_TASK:_ Return each of the following records exactly as it appears, with every line unchanged.

_GIVEN ENTRIES:_

** begin **

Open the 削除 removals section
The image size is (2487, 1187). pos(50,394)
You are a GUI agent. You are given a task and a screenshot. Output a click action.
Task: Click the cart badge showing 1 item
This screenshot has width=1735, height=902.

** end **

_CORRECT RESPONSE:_
Open the 削除 removals section
The image size is (2487, 1187). pos(50,394)
You are a GUI agent. You are given a task and a screenshot. Output a click action.
Task: Click the cart badge showing 1 item
This screenshot has width=1735, height=902.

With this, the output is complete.